WORK TO COMPLETE.
#1 Answer these from the valdecoxib passage:
(a) What daily dose of valdecoxib is recommended for OA and RA?
(b) In the menstrual pain trials, what dose of naproxen sodium was valdecoxib compared with?
(c) What share of women in both trials responded to only one dose of valdecoxib 20 mg?
#2 Please quote everything in the valdecoxib passage from "The recommended daily" down to "the company added.".

The recommended daily dose of valdecoxib for both OA and RA is 10 mg once daily, Pharmacia said. Clinical trials with valdecoxib 10 mg once daily have evaluated its efficacy compared with that of ibuprofen 800 mg three times daily, diclofenac 75 mg twice daily, and naproxen 500 mg twice daily for treating OA. Researchers have found valdecoxib to be comparable to all three traditional NSAIDs for treating the signs and symptoms of OA, according to Pharmacia. Valdecoxib 10 mg once daily was found to be as effective as naproxen 500 mg twice daily for treating RA, the company added.

Researchers have also found valdecoxib to be effective in treating menstrual pain. Two placebo-controlled trials evaluated the drug's efficacy in treating the signs and symptoms of dysmenorrhea. In each trial, valdecoxib 20 mg twice daily was compared with naproxen sodium 550 mg twice daily. The onset, intensity, and duration of analgesic effect of valdecoxib were comparable to naproxen sodium. "More than 80% of women in both trials responded to only one dose of valdecoxib 20 mg," Fagan said.

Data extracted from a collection
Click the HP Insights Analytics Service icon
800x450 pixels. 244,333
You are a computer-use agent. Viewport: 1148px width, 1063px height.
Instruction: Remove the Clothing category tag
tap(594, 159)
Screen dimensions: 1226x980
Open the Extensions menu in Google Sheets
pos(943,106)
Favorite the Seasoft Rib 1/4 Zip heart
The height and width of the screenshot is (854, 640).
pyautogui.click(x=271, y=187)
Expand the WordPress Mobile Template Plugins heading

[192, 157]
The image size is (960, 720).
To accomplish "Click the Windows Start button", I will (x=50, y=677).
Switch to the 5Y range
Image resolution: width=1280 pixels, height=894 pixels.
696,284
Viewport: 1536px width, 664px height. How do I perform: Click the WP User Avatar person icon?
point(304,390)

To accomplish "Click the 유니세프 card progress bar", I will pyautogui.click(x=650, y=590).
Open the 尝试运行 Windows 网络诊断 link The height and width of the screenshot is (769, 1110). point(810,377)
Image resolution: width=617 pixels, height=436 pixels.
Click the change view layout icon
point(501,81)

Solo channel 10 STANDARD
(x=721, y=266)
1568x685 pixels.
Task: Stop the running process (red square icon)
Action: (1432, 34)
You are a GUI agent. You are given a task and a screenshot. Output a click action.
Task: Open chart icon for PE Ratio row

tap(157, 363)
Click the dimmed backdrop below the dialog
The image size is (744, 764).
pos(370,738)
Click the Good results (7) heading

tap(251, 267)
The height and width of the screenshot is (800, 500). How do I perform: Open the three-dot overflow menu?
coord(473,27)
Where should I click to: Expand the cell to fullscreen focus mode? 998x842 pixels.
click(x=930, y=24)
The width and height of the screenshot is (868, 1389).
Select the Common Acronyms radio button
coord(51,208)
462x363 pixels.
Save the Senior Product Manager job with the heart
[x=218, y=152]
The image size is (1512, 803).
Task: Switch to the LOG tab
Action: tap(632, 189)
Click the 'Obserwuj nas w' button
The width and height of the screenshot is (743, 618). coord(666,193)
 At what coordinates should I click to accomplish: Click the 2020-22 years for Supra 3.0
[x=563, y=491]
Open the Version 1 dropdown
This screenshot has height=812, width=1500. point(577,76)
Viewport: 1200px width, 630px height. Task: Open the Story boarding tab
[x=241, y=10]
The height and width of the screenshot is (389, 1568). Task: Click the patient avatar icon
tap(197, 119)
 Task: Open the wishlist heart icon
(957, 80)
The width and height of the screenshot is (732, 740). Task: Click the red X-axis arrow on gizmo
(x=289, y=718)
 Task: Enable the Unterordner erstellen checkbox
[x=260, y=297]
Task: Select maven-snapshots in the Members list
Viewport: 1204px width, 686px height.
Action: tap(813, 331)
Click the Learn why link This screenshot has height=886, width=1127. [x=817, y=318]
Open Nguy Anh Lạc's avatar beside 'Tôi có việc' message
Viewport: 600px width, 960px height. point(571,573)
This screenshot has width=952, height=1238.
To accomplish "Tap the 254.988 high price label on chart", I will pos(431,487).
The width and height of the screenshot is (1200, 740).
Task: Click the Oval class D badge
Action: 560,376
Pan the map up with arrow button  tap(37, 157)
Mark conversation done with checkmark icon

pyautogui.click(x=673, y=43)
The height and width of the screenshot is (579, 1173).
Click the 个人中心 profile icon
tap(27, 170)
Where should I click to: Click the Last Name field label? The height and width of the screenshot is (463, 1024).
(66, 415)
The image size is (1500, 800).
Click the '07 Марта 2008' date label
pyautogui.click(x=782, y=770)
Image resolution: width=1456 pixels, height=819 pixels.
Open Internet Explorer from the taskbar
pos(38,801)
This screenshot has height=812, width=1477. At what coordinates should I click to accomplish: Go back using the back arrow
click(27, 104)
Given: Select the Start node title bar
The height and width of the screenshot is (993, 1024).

RESULTS OF THE TASKS.
#1
(a) 10 mg once daily
(b) 550 mg twice daily
(c) More than 80%

#2
The recommended daily dose of valdecoxib for both OA and RA is 10 mg once daily, Pharmacia said. Clinical trials with valdecoxib 10 mg once daily have evaluated its efficacy compared with that of ibuprofen 800 mg three times daily, diclofenac 75 mg twice daily, and naproxen 500 mg twice daily for treating OA. Researchers have found valdecoxib to be comparable to all three traditional NSAIDs for treating the signs and symptoms of OA, according to Pharmacia. Valdecoxib 10 mg once daily was found to be as effective as naproxen 500 mg twice daily for treating RA, the company added.